Recently I saw a 13-year-old girl in surgery, let's call her Kelly, with her mum. Kelly's teacher at school had suggested she see her GP as her mood seemed to be low and they had seen evidence of wrist cutting. Earlier this year Kelly had disclosed to a teacher that she had been repeatedly sexually abused by her uncle and a court case was pending. The police inquiries had been ‘endless’, according to her mum and had resulted in her missing almost 2 weeks of school, which made her reintegration all the more difficult. She was referred to an inclusion centre within the school which offers smaller classes as she was unable to cope with the mainstream programme. Both Kelly and her mum were told by the police that she would not be able to have any counselling until the court case was concluded. She was referred to a ‘child protection’ social worker who repeated this message and informed the school that Kelly was not to have any form of counselling since it may compromise her testimony.

----

• Goal of the exercise:
Answer these questions from the account of Kelly's GP visit.
1. Who suggested that Kelly see her GP?
2. How much school did Kelly miss because of the police inquiries?
3. What reason did the social worker give the school for Kelly not having counseling?

----

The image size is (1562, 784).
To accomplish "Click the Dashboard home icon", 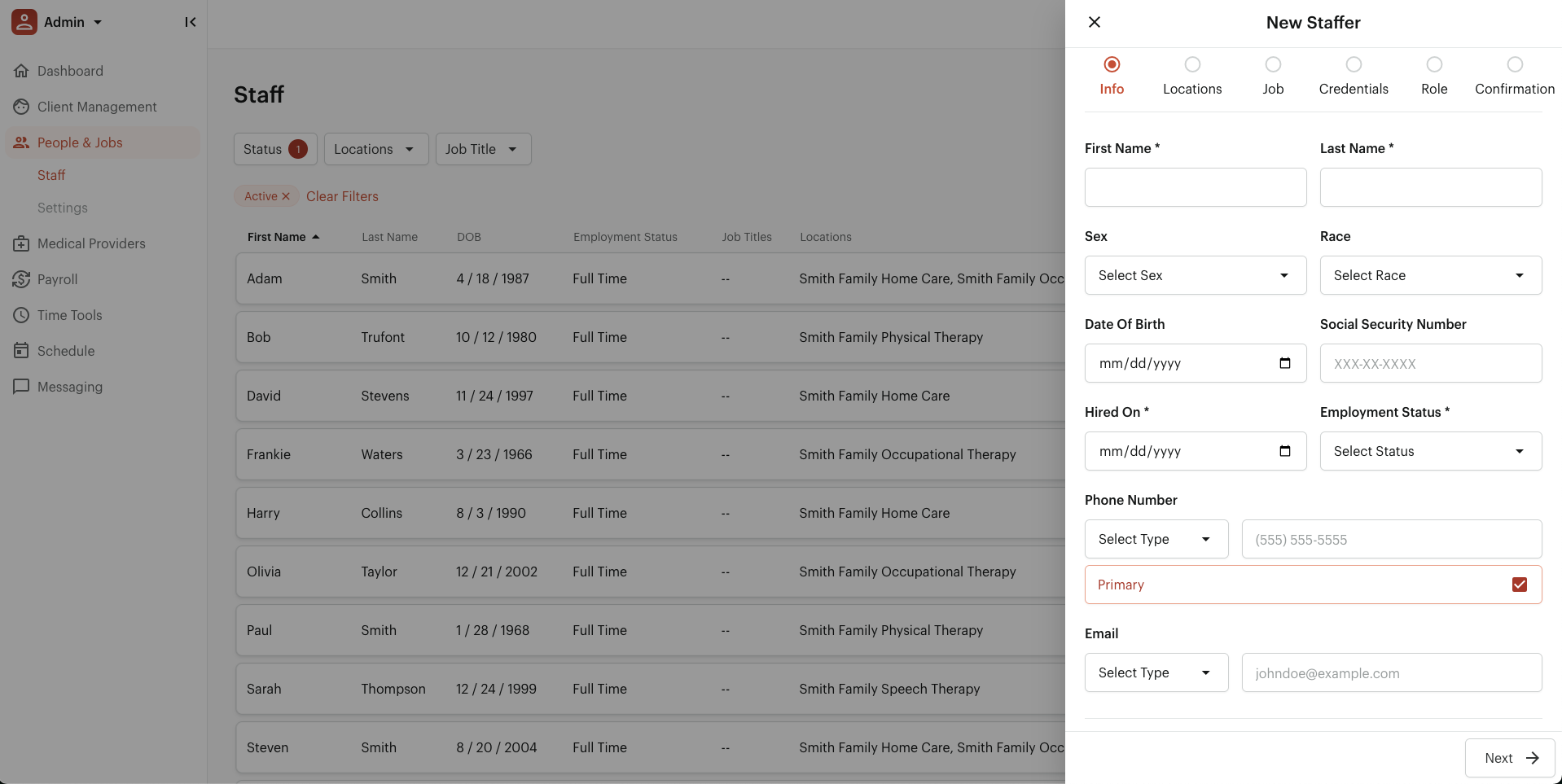I will pyautogui.click(x=21, y=71).
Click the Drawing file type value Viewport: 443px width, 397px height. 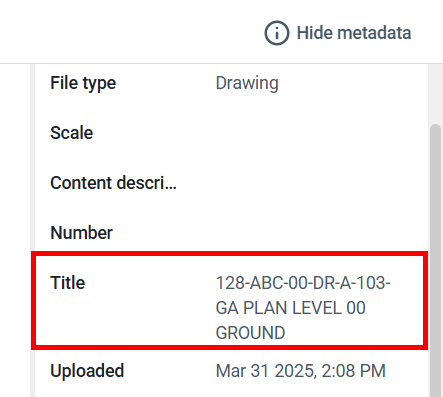coord(247,83)
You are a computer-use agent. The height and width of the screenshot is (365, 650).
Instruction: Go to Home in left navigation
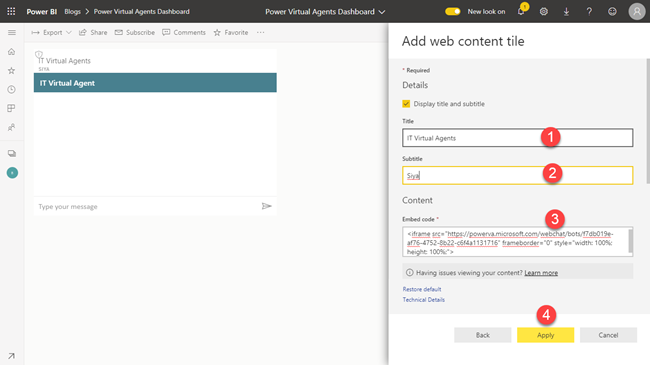pyautogui.click(x=12, y=52)
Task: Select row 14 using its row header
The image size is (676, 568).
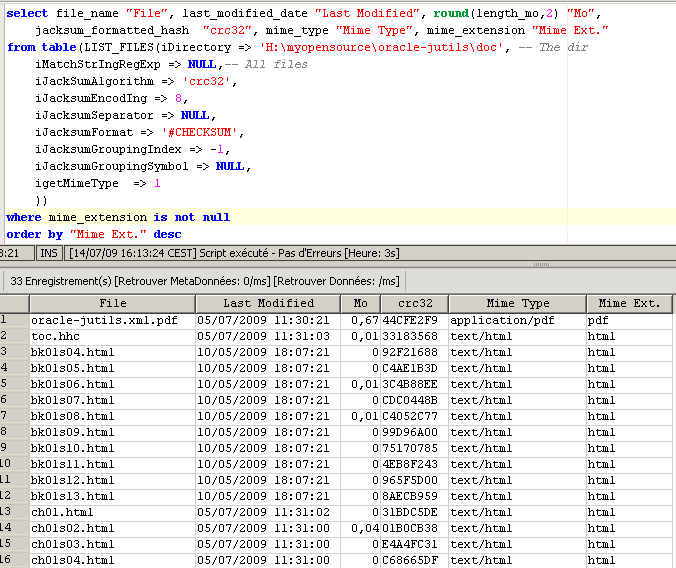Action: [13, 528]
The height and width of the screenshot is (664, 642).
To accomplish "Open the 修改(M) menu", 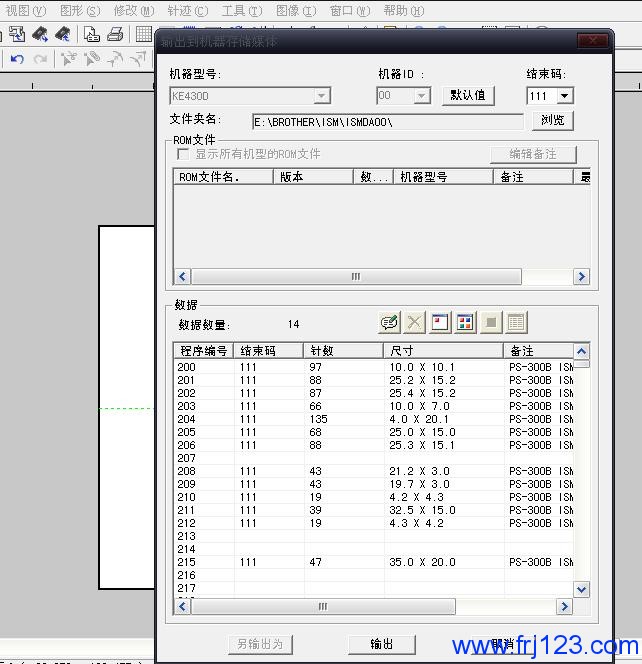I will 133,11.
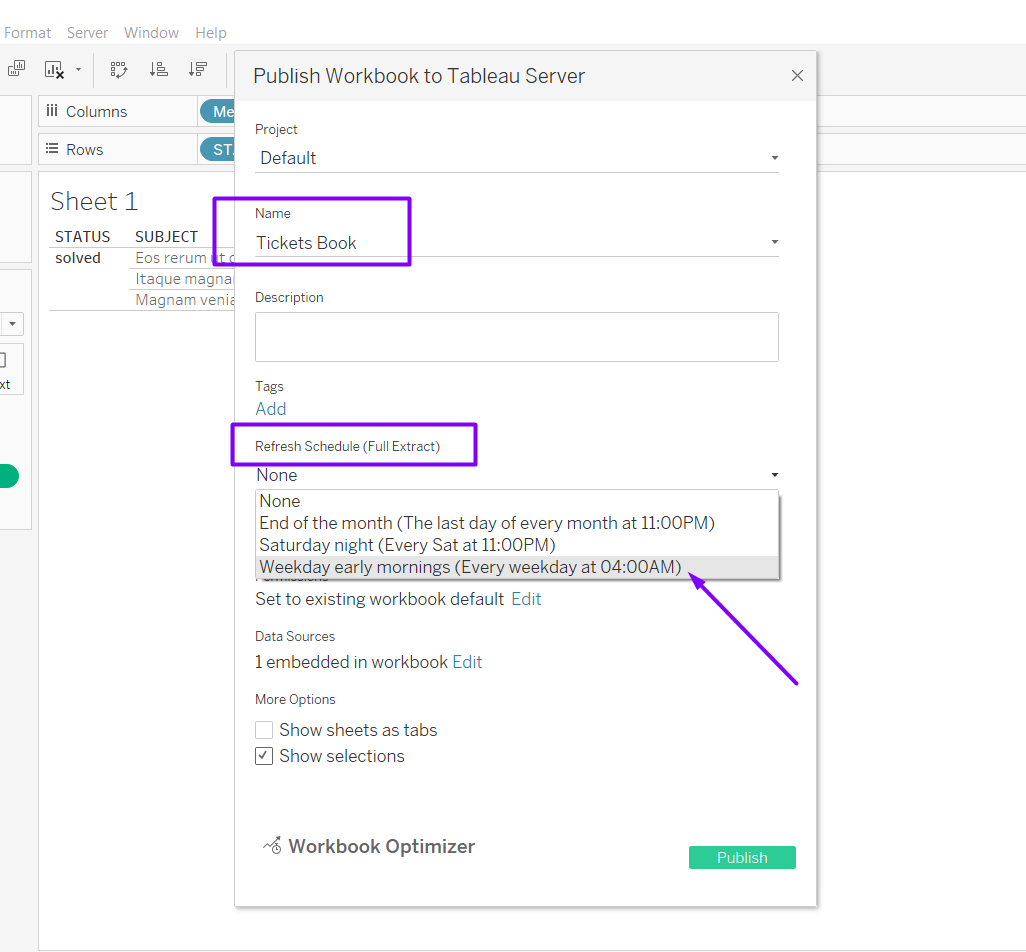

----

• Expected answer:
1. Kelly's teacher at school.
2. Almost 2 weeks.
3. It may compromise her testimony.